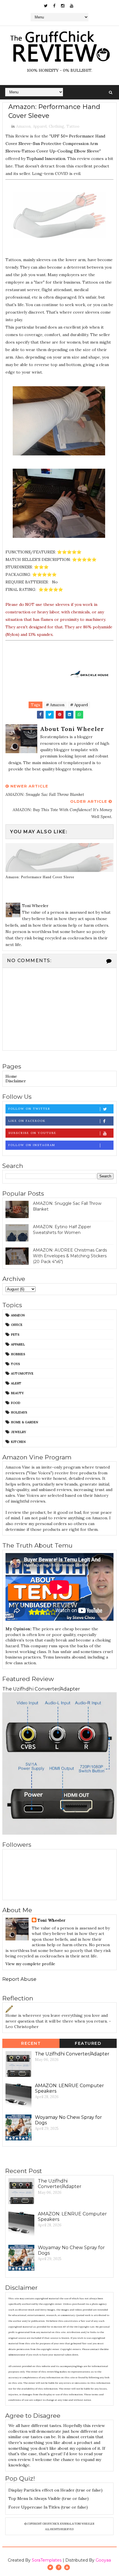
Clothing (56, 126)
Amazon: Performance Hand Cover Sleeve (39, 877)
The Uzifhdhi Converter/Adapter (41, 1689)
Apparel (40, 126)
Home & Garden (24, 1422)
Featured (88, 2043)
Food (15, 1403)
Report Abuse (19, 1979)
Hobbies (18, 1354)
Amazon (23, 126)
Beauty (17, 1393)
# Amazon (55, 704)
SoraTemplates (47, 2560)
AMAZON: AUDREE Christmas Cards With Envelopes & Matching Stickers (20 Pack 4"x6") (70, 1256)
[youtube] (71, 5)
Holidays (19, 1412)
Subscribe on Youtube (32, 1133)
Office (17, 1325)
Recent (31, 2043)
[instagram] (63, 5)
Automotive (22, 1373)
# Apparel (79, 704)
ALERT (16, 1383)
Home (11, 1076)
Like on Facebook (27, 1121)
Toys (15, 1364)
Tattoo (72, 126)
━━━━━━━━━━
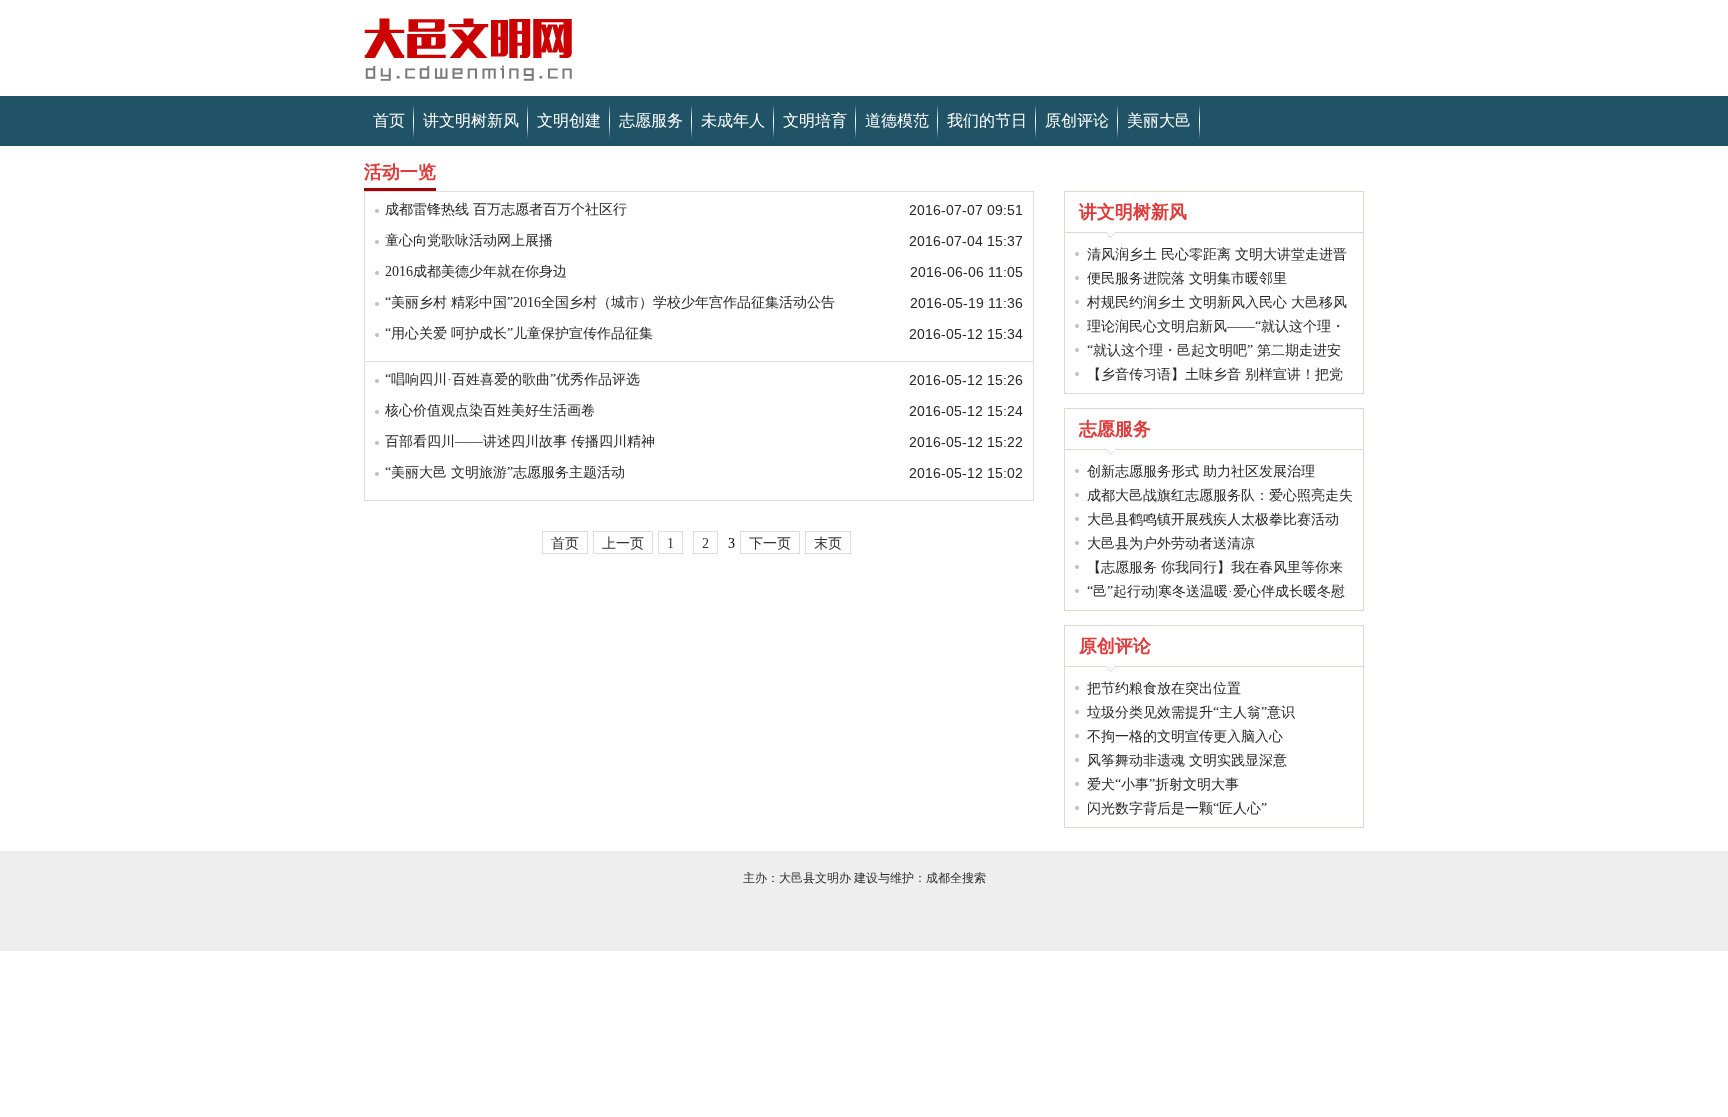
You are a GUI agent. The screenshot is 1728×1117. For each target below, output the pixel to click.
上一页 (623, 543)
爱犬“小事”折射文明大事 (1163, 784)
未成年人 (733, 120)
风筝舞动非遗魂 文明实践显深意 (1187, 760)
━━━━━━━━━━
= ASSIGNED TASK =
Please reproduce the lines from the line with "Subscribe on Youtube (32, 1133)" to the line with "Tattoo (72, 126)", both ends included, exactly as they appear above.

= ANSWER BOX =
Subscribe on Youtube (32, 1133)
Office (17, 1325)
Recent (31, 2043)
[instagram] (63, 5)
Automotive (22, 1373)
# Apparel (79, 704)
ALERT (16, 1383)
Home (11, 1076)
Like on Facebook (27, 1121)
Toys (15, 1364)
Tattoo (72, 126)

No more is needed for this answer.